A “marine educational area” is a small coastal sea area that is managed in a participatory manner by students in a primary school.
It’s an idea that has captured the imagination of school-children and their teachers in their class 7C of the Revoire School in Monaco. They are at the Oceanographic Museum to welcome and be welcomed by Prince Albert II, Pierre Casiraghi, Marie-Pierre Gramaglia, Government Advisor-Minister of Equipment, Environment and of Urbanism, Patrice Cellario, Government Advisor-Minister of the Interior, and Isabelle Bonnal, Director of Education.
The children want to show them their observations made over several months at their local beach, in partnership with Jacqueline Gauthier-Debernardi, President of the Monaco Association of the Protection of Nature and Heike Molenaar.
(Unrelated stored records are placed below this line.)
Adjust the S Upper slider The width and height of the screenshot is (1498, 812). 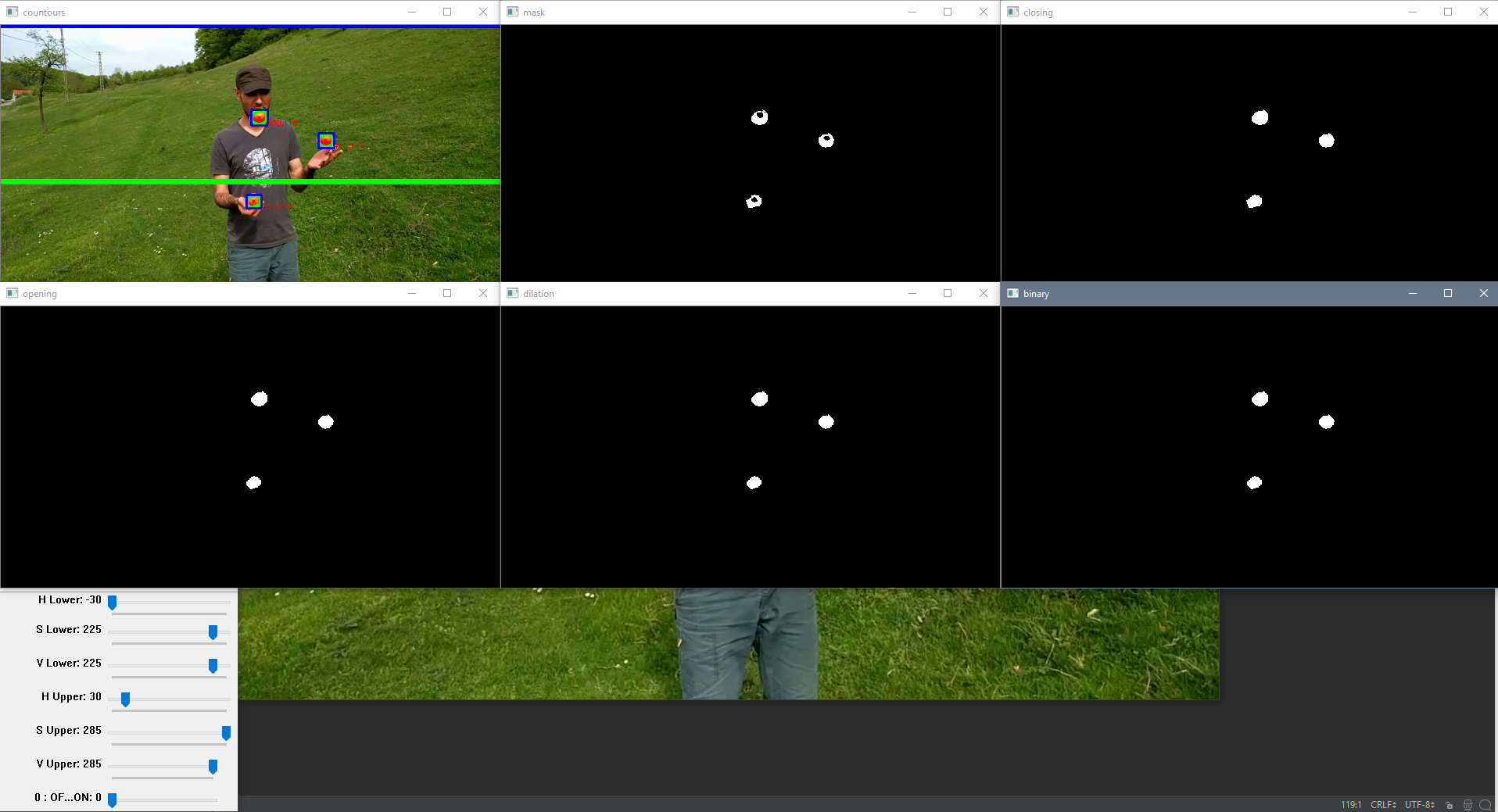[225, 733]
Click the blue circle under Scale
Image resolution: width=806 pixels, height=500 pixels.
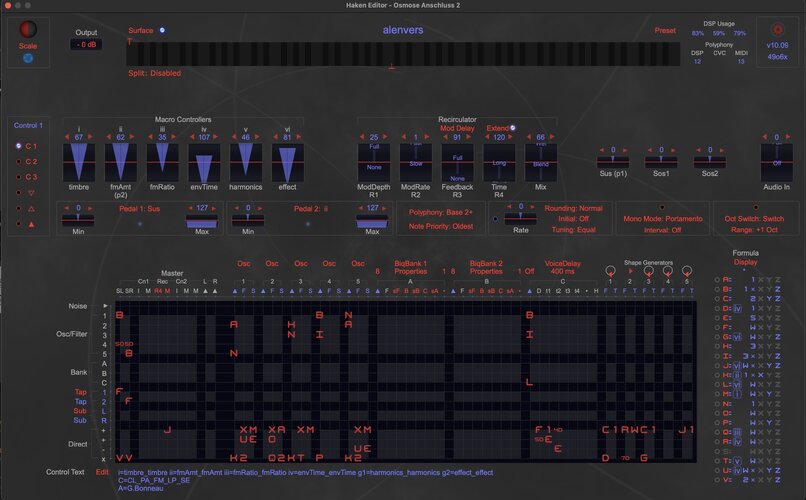(x=28, y=58)
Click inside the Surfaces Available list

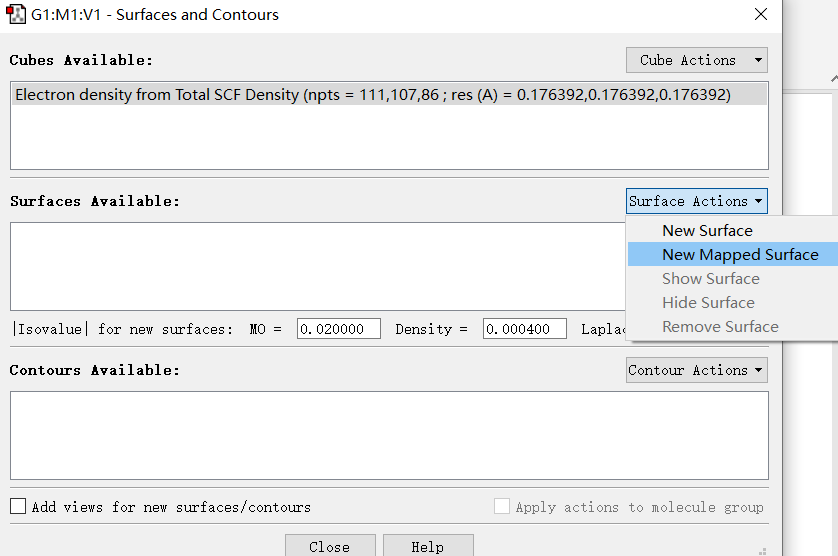click(x=318, y=266)
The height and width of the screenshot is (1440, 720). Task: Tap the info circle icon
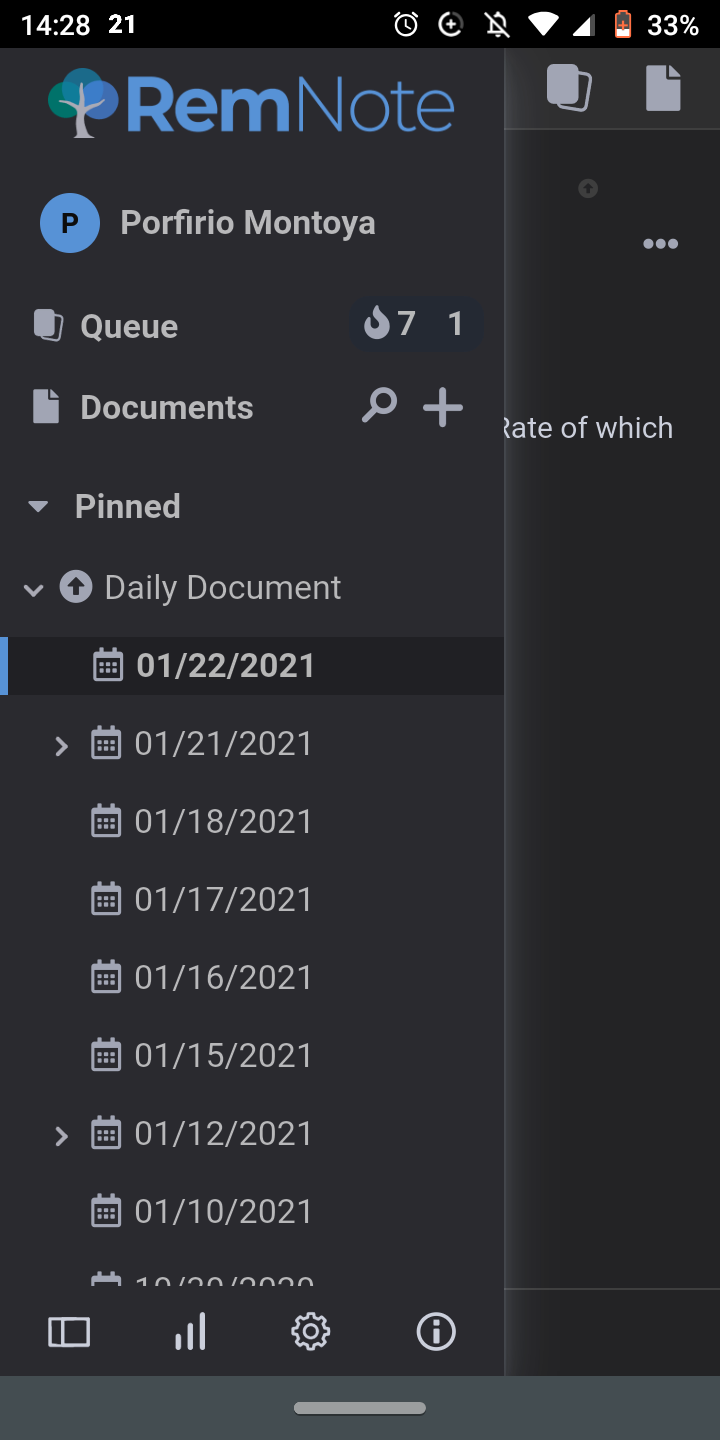point(436,1331)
And the idea has the ability to take-off in Monaco and spread. It is a powerful force for good in the fight to protect the oceans for future generations. Which is exactly why Prince Albert and his Ministerial advisors have gathered together with the school-children at the Oceanographic Museum – all to show their support for Monaco Ocean Week and in particular for the Monaco Association for the Protection of Nature.
Why this is such a powerful initiative is obvious in the shining faces of the school children. It is their own community, their local beach area. Located below the Oceanographic Museum, this marine educational area was chosen by the children gathered in their own “council of the sea”.
They had heard of the first “marine educational area” called Pukatai (coral) being born in 2012, in the Marquesas Islands. “Necessity is the mother of invention”. For French Polynesia it is a matter of survival. Protect their marine environment or perish.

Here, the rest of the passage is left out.